» **GOALS**
(a) In the bug report, which component was the bug filed against?
(b) Edit the bug report from "Description of problem" up to and including "the user impact)?", putting "project" in place of "namespace".

» **GIVEN TEXT**
++++++

Bug 2141915

Summary:

Storagecluster moves to an error state after odf installation, although all pods are running in the openshift-storage namespace

Product:

[Red Hat Storage] Red Hat OpenShift Data Foundation

Reporter:

Bhavana <bhavanax.kasula>

Component:

rook

Assignee:

Travis Nielsen <tnielsen>

Status:

CLOSED NOTABUG

QA Contact:

Martin Bukatovic <mbukatov>

Severity:

high

Docs Contact:

Priority:

unspecified

Version:

4.11

CC:

ishwaryax.munesh, jarrpa, madam, muagarwa, ocs-bugs, odf-bz-bot, sostapov

Target Milestone:

---

Keywords:

Reopened

Target Release:

---

Hardware:

Unspecified

OS:

Unspecified

Whiteboard:

Fixed In Version:

Doc Type:

If docs needed, set a value

Doc Text:

Story Points:

---

Clone Of:

Environment:

Last Closed:

2022-12-07 15:00:07 UTC

Type:

Bug

Regression:

---

Mount Type:

---

Documentation:

---

CRM:

Verified Versions:

Category:

---

oVirt Team:

---

RHEL 7.3 requirements from Atomic Host:

Cloudforms Team:

---

Target Upstream Version:

Embargoed:

Attachments:

Description	Flags
oc describe storagecluster -n openshift-storage	none
oc get storagecluster -n openshift-storage	none
ocs-must-gather-logs	none
cephcluster_storagecluster_status	none
getpods	none
storage cluster describe	none
ceph_health_no_osd	none

Description Bhavana 2022-11-11 05:43:37 UTC

Description of problem (please be detailed as possible and provide log
snippests):

Storagecluster moves to an error state after odf installation. All the pods in the openshift-storage namespace are running. 

Version of all relevant components (if applicable):
4.11

Does this issue impact your ability to continue to work with the product
(please explain in detail what is the user impact)?
yes

Is there any workaround available to the best of your knowledge?


Rate from 1 - 5 the complexity of the scenario you performed that caused this
bug (1 - very simple, 5 - very complex)?


Can this issue reproducible?
yes

Can this issue reproduce from the UI?
yes

If this is a regression, please provide more details to justify this:


Steps to Reproduce:
1. Installed the OCP cluster on the Baremetal platform (version: 4.11)

++++++

» **LISTING**

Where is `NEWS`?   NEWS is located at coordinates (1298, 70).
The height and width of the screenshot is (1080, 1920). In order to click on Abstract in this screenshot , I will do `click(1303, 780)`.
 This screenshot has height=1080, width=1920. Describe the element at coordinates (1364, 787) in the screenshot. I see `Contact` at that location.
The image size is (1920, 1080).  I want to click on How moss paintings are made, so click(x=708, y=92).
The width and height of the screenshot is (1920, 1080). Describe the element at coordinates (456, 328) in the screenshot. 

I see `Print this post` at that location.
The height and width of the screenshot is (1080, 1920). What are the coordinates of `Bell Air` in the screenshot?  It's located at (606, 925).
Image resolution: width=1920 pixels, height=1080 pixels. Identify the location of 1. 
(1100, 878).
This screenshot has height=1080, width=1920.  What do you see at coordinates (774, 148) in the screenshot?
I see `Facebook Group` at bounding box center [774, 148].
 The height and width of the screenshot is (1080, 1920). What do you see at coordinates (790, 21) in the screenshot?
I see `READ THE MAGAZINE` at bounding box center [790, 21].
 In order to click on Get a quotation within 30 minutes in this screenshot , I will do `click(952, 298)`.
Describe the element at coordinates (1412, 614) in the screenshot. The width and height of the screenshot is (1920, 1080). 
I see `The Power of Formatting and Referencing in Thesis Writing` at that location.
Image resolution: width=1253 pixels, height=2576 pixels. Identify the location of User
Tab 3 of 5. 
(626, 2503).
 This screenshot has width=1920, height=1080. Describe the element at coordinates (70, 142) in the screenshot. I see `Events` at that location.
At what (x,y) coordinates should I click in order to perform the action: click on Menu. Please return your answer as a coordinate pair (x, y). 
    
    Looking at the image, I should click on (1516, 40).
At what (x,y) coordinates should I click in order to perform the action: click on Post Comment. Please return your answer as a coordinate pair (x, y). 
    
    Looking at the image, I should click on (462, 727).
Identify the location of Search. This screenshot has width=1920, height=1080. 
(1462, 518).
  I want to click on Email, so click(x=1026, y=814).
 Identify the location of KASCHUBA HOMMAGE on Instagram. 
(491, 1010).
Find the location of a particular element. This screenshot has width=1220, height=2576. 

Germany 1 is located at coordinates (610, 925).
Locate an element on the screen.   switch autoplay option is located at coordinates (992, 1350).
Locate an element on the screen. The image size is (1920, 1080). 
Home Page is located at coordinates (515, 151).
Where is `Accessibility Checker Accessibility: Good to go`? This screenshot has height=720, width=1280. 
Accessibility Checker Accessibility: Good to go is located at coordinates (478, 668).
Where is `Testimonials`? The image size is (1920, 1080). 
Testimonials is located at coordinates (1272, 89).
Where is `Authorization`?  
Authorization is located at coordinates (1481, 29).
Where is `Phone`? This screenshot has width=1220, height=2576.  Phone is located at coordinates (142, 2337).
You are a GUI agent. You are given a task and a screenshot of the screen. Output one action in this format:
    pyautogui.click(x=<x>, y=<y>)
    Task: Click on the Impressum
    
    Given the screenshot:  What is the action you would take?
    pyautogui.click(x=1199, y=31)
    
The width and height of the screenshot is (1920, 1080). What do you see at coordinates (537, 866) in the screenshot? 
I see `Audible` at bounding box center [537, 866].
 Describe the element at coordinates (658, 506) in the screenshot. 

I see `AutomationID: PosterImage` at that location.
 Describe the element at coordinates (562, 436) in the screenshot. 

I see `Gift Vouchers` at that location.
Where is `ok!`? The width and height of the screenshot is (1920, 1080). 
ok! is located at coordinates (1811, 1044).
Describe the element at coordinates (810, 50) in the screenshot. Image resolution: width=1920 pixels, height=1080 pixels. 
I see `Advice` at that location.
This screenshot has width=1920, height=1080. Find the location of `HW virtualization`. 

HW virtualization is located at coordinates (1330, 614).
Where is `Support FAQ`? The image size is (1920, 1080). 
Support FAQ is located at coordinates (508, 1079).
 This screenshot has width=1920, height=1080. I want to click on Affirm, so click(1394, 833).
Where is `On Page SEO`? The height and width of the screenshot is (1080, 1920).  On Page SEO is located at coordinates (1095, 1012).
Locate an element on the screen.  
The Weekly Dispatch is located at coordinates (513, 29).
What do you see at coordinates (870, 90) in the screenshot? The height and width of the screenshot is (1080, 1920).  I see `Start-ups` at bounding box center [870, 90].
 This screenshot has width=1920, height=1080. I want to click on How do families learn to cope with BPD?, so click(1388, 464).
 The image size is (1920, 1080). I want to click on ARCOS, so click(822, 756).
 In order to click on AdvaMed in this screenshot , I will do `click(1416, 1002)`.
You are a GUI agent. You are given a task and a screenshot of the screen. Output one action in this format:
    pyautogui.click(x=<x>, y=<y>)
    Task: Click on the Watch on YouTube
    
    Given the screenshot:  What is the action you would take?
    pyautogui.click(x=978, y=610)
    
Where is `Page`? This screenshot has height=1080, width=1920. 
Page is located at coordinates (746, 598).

++++++

» **WRITTEN ANSWERS**
(a) rook

(b)
Description of problem (please be detailed as possible and provide log
snippests):

Storagecluster moves to an error state after odf installation. All the pods in the openshift-storage project are running. 

Version of all relevant components (if applicable):
4.11

Does this issue impact your ability to continue to work with the product
(please explain in detail what is the user impact)?